_Ce qu'on demande:_
1. Répondez à ces questions sur la chronique consacrée à l'héritage chrétien de l'Occident :
(a) Quelle date figure sous le titre ?
(b) Selon la chronique, il y a combien de temps que l'aventure a vraiment pris son envol ?
(c) Quel médicament est cité parmi les fleurs vénéneuses ?
2. Écrivez la suite de la chronique sur l'héritage chrétien de l'Occident, à partir de la dernière phrase.

== Extrait

SIDA DE CIVILISATION : Les grandes hypothèses – 10

Yan Barceloe, 10 octobre 2010

Je poursuis dans cette chronique avec les grands thèmes qui forment les fruits privilégiés de l’Occident et dont le mûrissement est tributaire, d’une façon fondamentale, de l’héritage chrétien.

Après les premiers balbutiements articulés dans la Grèce antique, après que les penseurs chrétiens aient mis en valeur la légitimité de l’univers matériel, sa rationalité accessible à l’interrogation humaine et surtout sa disponibilité pour la multitude humaine, après que la méthode scientifique ait livré des résultats mesurables et reproduisibles, après qu’on ait mis en place les premiers procédés industriels mus par la force de la vapeur, ces étapes étalées sur deux millénaires et demi ont donné jour à la plus formidable aventure intellectuelle humaine, une aventure que toute la planète aujourd’hui est en voie de s’approprier. Cette aventure, qui n’a vraiment pris son envol qu’il y a deux cents ans, est en voie d’apporter au moins un minimum de prospérité et de bien-être matériel à des centaines de millions d’humains et, sous peu, à des milliards, en Chine, en Inde, en Amérique du Sud et ailleurs. Tous veulent cueillir ce fruit. Or, c’est à l’Occident gréco-judéo-chrétien que la planète doit ce fruit.

Encore une fois, plusieurs condamnent cette trilogie science-technologie-industrie parce qu’elle a livré tant de fleurs vénéneuses : la bombe nucléaire, la thalidomide, les paysages urbains dévitalisés, le moteur à combustion interne et sa pollution débridée. Très juste. Mais n’oublions pas le côté lumière du mur : l’électricité et ses immenses réseaux de distribution, la voiture et les télécommunications qui ont ouvert les frontières, la pénicilline, le processeur informatique, et tant d’autres.

====
== Données fournies

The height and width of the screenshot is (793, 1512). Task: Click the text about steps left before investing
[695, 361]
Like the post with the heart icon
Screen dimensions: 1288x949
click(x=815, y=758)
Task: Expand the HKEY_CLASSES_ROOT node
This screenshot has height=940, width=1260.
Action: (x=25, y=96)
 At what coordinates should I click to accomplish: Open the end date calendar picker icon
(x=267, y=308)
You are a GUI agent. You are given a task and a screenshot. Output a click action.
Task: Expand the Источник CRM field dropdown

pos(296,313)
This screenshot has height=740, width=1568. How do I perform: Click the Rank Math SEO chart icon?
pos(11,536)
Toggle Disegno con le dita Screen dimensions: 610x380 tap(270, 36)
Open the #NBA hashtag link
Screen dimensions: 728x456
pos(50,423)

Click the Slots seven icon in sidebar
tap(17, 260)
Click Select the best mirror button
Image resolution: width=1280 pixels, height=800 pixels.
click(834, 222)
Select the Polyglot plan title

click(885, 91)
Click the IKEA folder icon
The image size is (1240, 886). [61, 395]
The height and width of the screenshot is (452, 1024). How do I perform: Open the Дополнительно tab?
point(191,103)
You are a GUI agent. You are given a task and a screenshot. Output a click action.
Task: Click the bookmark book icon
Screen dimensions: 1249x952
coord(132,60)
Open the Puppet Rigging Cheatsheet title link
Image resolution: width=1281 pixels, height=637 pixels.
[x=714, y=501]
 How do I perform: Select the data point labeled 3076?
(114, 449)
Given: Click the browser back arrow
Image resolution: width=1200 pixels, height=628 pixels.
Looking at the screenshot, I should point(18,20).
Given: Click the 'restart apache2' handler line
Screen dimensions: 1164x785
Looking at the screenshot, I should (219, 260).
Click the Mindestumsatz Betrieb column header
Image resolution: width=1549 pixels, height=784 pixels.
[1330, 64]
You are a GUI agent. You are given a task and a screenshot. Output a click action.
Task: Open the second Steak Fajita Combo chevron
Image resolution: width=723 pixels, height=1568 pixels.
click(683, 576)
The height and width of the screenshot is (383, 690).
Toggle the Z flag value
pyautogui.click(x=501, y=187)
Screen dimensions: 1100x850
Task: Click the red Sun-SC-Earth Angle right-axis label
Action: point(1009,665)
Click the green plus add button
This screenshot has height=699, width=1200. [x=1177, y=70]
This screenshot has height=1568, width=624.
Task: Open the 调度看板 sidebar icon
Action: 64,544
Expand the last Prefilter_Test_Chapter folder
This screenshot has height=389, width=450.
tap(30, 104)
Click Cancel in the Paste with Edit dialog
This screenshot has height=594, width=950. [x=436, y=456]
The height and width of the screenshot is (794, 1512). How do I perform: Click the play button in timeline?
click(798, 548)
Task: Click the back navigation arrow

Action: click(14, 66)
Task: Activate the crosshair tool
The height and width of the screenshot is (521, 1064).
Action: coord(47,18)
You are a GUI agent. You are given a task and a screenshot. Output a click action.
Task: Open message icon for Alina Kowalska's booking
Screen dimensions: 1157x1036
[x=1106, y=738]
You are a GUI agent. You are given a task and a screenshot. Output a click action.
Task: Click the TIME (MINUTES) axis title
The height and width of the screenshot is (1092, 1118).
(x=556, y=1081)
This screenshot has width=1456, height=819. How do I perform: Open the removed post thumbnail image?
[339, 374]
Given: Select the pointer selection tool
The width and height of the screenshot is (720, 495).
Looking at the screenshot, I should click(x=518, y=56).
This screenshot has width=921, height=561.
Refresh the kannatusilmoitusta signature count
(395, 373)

====

_Les réponses:_
1.
(a) Le 10 octobre 2010.
(b) Deux cents ans.
(c) La thalidomide.

2.
Certes, on se débat aujourd’hui avec une crise environnementale aiguë. Mais ne sommes-nous pas un brin impatients et injustes en condamnant la science et ses enfants de la technologie et de l’industrie. Jusqu’à il y a 60 ans, à l’aube de la naissance de la discipline écologique, les humains percevaient en général la nature comme un adversaire dont il fallait constamment se protéger et qu’il fallait « dominer » pour assurer cette protection. Ses ressources semblaient inépuisables. Ce n’est que dans les dernières 60 années que nous avons lentement renversé cette vision pour en venir à une perception de la nature comme un jardin planétaire vulnérable, qu’il nous appartient de cultiver et protéger, et dont nous devons assurer la pérennité. Encore une fois : un tel coup d’œil est extrêmement récent et il faut lui donner le temps de s’articuler et de se déployer, ce que nous sommes en train de faire, lentement mais sûrement. Condamner au nom de cet idéal nouveau et récent tout l’effort scientifique et technique s’avère un geste naïf, bête et méchant.

Nous sommes seulement au début de cette crise, une crise qui est elle-même le fruit de trois disciplines qui ne sont vieilles que de 200 ou 300 ans. Dans l’histoire de l’humanité, qui s’étale sur 2 millions d’années, 200 ou 300 ans, c’est rien! Donnons encore 1000 ans à la science-techno-industrie. Un coup parti, donnons-lui 10 000 ans! Ne peut-on croire que nous aurons résolu la plupart, sinon tous les problèmes écologiques, qui semblent aujourd’hui insurmontables. On connaît le symbole chinois qui exprime en même temps crise/occasion. La crise actuelle pourrait être fatale – ce dont je doute immensément – mais elle sera plus probablement l’occasion d’insuffler à la science-techno-industrie des virages déterminants vers de nouveaux horizons propres, plus humains, plus… chrétiens.